Sie ermöglichen eine bewusste Auseinandersetzung mit dem Akt des Wahrnehmens selbst. In der Folge bieten sie über den Weg des Wartens auf das Erscheinen der Bilder im dunklen Raum (Camera obscura) und das eigene Zeichnen (mit Hilfe der Camera lucida) eine Entschleunigung des Sehens.

Ziele

Sehen in Zeitlupe: Das Festhalten von Bildmomenten mittels Fotografie und Zeichnen erfordert bewusstes Sehen: Eine bewusste Wahl des Ausschnittes, das Fokussieren des Blicks auf ein bestimmtes Phänomen (Silhouette, Glanzlichter, Strukturen, Kontraste, Komposition etc.).
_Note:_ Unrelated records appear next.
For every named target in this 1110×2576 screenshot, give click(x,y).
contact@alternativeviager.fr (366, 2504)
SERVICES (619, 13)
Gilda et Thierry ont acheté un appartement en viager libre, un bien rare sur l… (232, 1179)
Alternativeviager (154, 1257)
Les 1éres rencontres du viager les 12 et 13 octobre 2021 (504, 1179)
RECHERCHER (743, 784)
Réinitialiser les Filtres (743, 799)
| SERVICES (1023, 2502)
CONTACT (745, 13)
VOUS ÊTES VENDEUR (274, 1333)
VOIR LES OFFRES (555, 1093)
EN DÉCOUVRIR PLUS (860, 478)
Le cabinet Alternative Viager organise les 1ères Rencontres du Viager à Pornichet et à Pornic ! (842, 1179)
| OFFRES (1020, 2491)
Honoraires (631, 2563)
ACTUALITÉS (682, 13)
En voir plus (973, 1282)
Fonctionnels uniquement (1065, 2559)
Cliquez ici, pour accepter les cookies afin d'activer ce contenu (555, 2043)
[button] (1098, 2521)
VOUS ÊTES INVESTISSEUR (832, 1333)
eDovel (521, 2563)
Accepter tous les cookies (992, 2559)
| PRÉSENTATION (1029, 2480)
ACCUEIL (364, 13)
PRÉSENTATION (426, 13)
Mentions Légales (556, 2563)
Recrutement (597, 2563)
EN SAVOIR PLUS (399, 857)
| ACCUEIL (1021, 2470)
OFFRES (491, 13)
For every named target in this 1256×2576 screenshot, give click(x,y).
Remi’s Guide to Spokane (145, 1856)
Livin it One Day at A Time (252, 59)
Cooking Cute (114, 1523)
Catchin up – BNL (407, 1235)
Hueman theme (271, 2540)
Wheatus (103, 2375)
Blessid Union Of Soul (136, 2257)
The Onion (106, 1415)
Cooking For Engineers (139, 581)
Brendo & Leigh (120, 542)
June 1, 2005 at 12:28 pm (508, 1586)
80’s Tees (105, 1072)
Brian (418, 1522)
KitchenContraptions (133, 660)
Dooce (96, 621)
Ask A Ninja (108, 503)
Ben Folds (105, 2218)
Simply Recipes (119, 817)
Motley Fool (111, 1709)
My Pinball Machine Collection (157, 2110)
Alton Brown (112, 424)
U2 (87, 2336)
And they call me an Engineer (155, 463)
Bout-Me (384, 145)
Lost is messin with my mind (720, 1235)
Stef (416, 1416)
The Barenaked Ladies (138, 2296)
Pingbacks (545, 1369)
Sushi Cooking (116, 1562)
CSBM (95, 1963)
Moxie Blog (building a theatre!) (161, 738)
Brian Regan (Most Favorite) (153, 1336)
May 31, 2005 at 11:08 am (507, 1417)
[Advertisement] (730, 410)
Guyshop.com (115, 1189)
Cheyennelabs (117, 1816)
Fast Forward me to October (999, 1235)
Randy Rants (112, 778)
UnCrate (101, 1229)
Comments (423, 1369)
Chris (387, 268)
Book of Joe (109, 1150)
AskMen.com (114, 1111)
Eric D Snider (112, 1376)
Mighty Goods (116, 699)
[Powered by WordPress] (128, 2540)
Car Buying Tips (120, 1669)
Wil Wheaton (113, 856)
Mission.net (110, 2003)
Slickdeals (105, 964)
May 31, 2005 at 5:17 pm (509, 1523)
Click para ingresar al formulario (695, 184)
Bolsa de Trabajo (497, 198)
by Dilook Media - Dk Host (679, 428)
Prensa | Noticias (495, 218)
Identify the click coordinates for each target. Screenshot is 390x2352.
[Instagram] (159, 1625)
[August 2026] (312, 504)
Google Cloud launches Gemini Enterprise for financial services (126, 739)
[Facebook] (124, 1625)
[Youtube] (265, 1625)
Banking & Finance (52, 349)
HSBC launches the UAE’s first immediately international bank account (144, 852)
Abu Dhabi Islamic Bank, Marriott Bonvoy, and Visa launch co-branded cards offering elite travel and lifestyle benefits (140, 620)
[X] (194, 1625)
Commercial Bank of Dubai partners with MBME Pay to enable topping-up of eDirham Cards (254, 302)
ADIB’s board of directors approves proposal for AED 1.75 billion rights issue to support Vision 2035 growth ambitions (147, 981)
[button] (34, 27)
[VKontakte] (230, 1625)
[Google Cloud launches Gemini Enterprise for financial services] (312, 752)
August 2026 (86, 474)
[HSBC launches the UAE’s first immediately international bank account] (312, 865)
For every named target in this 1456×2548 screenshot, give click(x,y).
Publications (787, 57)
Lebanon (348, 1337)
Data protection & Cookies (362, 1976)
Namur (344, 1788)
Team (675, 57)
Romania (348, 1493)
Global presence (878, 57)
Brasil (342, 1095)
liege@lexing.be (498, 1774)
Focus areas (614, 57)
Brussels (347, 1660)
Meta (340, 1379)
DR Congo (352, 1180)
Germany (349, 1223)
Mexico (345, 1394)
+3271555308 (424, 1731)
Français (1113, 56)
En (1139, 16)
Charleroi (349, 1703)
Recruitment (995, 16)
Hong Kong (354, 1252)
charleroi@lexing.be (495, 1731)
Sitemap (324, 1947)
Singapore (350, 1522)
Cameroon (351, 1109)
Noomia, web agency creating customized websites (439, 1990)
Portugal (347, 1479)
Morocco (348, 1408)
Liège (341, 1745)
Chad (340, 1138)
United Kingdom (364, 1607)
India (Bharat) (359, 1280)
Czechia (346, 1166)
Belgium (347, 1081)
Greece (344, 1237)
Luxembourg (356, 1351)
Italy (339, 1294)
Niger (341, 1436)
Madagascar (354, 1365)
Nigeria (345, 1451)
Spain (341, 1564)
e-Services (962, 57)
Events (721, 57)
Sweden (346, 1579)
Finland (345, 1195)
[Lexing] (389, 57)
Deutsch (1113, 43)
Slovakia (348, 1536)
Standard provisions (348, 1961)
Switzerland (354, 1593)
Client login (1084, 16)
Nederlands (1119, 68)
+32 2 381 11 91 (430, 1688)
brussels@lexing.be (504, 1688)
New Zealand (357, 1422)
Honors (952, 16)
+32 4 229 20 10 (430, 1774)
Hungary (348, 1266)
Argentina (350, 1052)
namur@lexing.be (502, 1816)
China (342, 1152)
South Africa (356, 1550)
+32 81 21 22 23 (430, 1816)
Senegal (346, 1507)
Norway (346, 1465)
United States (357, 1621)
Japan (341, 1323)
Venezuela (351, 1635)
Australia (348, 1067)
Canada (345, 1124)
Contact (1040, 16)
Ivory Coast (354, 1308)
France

Durch fotografische und zeichnerische Prozesse versuchen wir, den Sehvorgang rückholbar, kommunizierbar, variierbar oder vergleichbar zu machen. Das langsame Nachzeichnen und Skizzieren von ausgewählten Bildteilen mittels Camera obscura und / oder Camera lucida soll zu einem intensiven und einem bewussten Sehen beitragen.

Module

Camera obscura als Raumkamera
Die Erfahrung einer »Entschleunigung der Wahrnehmung kann besonders gut in einer Camera obscura gemacht werden. Die Camera obscura besteht aus einem vollständig verdunkelten Raum, in den sich die Studierenden begeben.

Die Faszination dieser Installation liegt im Aspekt des Wartens auf Bilder (Adaptionszeit des Auges ca. 15–20 Minuten). In dieser Zeit des Wartens in einem nahezu reizfreien Raum entwickelt sich eine Art Spannung. Durch eine kleine Öffnung in der Verdunkelung dringt Licht von außen ins Innere des Raumes und wirft eine Projektion des Außenbildes in den Innenraum. Die Langsamkeit des auftauchenden Bildes ermöglicht ein intensives Seherlebnis, ein Staunen und allmähliches Erkennen.  

Die Dunkelphase kann benutzt werden, um über das Sehen, die Schnelligkeit der visuellen Reize, ihre ununterbrochene Prä­senz usw. zu sprechen (siehe Fragen). Durch die Veränderung der Lochgröße können optische Phänomene, wie Schärfe und Unschärfe erläutert werden; die Veränderung der Position des Loches öffnet Möglichkeiten der Bildwahl. Das Bild in dieser Camera obscura wandelt sich ständig. Es ist abhängig von der Situation des Raumes (innen), der Zeit, von den Lichtverhältnissen außen: Das Wetter ändert sich, der Wind bewegt die Bäume, ein Auto fährt vorbei … Aber auch die Personen selbst, die sich im Inneren des Raumes befinden, können sich bewegen, können mit »Bilderfängern« (weißen Leinwänden, Zeichenpapier) umhergehen und bestimmte Außenbildausschnitte auf gut reflektierende Untergründe einfangen und hervorheben.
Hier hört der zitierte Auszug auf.